Speciale
Nicola Uva, un piccolo grande chef si racconta
Emozioni da gustare in ogni piatto al ristorante Happy Days di Bisceglie
Bisceglie - sabato 15 aprile 2017
13.41
Nicola Uva, chef insieme al padre Pantaleo Uva del ristorante Happy Days di Bisceglie, classe '91, crea emozioni da gustare in ogni suo piatto.
Dopo aver frequentato l'Istituto Alberghiero di Molfetta e l'Etoile Academy e dopo alcuni periodi di gavetta, decide di affiancare il padre e inizia a lavorare a Bisceglie, nell'azienda di famiglia.
Per il giovane chef "«Studiare è l'unico modo per conoscere nuove tecniche, per dare stimolo a nuove sperimentazioni, per elaborare abbinamenti innovativi». Lo chef non si ferma mai: «In cucina non bisogna porsi limiti! Un piatto è fatto di diversi elementi ognuno dei quali necessita di molta cura, dal food design fino al gioco delle consistenze, passando per odore e sapore. Un piatto riuscito in ognuno di questi aspetti nasce dopo tanto lavoro, tanti tentativi e moltissimo approfondimento. Ognuno poi trova e personalizza il proprio modo di lavorare e di creare».

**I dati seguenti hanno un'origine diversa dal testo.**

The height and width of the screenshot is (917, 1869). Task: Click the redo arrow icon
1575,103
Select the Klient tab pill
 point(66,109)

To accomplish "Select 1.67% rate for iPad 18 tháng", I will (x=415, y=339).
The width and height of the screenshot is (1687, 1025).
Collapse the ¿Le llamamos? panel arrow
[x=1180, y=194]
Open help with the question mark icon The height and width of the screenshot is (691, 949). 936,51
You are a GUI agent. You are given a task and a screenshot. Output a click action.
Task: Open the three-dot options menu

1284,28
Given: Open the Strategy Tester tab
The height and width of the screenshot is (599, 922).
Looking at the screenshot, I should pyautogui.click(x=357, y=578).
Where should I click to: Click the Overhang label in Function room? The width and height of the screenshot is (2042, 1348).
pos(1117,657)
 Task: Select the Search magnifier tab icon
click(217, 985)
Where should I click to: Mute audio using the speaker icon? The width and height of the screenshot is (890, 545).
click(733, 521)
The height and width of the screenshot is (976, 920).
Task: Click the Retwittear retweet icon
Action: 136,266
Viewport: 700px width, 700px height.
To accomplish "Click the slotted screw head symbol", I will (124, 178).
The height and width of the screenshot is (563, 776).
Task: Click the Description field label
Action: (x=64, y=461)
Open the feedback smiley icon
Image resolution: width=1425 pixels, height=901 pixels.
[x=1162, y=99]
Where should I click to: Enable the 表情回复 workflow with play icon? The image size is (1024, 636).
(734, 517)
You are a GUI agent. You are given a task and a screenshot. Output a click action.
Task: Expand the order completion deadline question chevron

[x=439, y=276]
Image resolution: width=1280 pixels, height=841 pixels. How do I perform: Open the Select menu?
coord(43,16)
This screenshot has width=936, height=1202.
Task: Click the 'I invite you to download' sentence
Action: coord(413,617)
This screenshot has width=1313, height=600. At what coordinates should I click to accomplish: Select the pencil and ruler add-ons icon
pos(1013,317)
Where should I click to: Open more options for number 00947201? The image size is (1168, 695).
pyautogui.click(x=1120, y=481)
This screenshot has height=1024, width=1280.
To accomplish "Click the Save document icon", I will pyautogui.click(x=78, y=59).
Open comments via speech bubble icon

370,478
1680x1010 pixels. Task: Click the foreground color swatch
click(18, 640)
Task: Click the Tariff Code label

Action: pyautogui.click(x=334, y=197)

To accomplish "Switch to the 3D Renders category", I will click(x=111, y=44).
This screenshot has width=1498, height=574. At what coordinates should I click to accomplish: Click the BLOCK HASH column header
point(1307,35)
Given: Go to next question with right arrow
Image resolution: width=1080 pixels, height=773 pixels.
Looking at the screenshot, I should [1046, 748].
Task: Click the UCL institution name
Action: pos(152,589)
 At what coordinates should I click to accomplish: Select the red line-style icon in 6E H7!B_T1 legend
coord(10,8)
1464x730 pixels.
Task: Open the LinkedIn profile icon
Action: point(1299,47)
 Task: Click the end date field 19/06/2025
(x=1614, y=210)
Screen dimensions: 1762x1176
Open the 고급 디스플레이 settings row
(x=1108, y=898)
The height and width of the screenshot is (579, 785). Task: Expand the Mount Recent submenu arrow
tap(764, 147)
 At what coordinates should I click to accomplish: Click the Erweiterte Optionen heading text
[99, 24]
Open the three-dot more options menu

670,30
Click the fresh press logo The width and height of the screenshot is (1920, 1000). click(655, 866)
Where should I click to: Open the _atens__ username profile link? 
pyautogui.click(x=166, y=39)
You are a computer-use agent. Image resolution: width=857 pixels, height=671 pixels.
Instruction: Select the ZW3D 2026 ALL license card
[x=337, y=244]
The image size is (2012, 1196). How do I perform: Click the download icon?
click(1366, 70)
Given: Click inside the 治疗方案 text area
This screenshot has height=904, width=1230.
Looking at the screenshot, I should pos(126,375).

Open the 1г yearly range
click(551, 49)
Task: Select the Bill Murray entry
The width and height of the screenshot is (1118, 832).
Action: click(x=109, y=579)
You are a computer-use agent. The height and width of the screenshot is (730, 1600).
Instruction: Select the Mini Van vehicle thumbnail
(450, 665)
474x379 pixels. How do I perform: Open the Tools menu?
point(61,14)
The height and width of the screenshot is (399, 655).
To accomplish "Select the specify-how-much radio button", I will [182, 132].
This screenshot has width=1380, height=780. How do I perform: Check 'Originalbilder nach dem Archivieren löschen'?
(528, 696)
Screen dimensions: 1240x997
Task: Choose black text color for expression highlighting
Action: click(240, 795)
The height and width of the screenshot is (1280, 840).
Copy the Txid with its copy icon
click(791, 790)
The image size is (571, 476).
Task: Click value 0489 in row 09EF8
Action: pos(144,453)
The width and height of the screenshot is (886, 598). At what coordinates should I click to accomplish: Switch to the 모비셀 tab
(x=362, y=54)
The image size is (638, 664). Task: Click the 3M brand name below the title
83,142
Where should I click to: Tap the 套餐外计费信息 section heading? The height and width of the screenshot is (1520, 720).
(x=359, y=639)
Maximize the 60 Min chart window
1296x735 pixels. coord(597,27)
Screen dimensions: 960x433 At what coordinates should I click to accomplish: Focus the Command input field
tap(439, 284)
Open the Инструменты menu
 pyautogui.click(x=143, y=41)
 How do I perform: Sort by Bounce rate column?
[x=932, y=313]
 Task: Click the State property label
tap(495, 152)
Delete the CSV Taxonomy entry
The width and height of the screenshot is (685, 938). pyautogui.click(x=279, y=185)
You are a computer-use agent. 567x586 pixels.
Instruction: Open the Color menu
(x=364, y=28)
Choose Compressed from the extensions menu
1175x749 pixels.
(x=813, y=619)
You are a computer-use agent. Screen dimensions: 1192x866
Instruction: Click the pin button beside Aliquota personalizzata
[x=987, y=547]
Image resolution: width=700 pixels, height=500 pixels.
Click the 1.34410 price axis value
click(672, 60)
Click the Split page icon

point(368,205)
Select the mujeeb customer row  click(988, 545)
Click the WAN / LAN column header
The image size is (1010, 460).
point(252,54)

Si avvicina sin dalla giovane età ai fornelli, grazie anche al papà chef che assieme a tutta la famiglia continua, con oltre 34 anni di attività, la sua mission all'Happy Days, fondato nel 1983.
Dopo i cambiamenti di menu, ai due fratelli Sergio e Pantaleo, si affiancano nel 2011, i figli Pietro e Nicola. Da una forte tradizione marinara, l'Happy Days diventa un ottimo ristorante di pesce, dove la qualità e il saper fare sono alla base di ogni piatto con la giusta innovazione.
Entrando in questo ristorante, i clienti sempre più attenti ritrovano il gusto del lavoro a regola d'arte e grazie a tutta la brigata che affianca Nicola Uva, tutto ciò che creano per mangiare è fatto con tanta passione.
I Romani hanno cambiato il pensiero gastronomico con la frase "Noi viviamo per mangiare", conclude Nicola Uva. «Questa è la chiave della cucina contemporanea e naturalmente lo è guardare sempre al futuro. Negli anni ho viaggiato, osservato e assorbito esperienze gastronomiche e culturali, questo mi permette di continuare a guardare oltre e sognare. Se smettessi di sognare, smetterei anche di cucinare».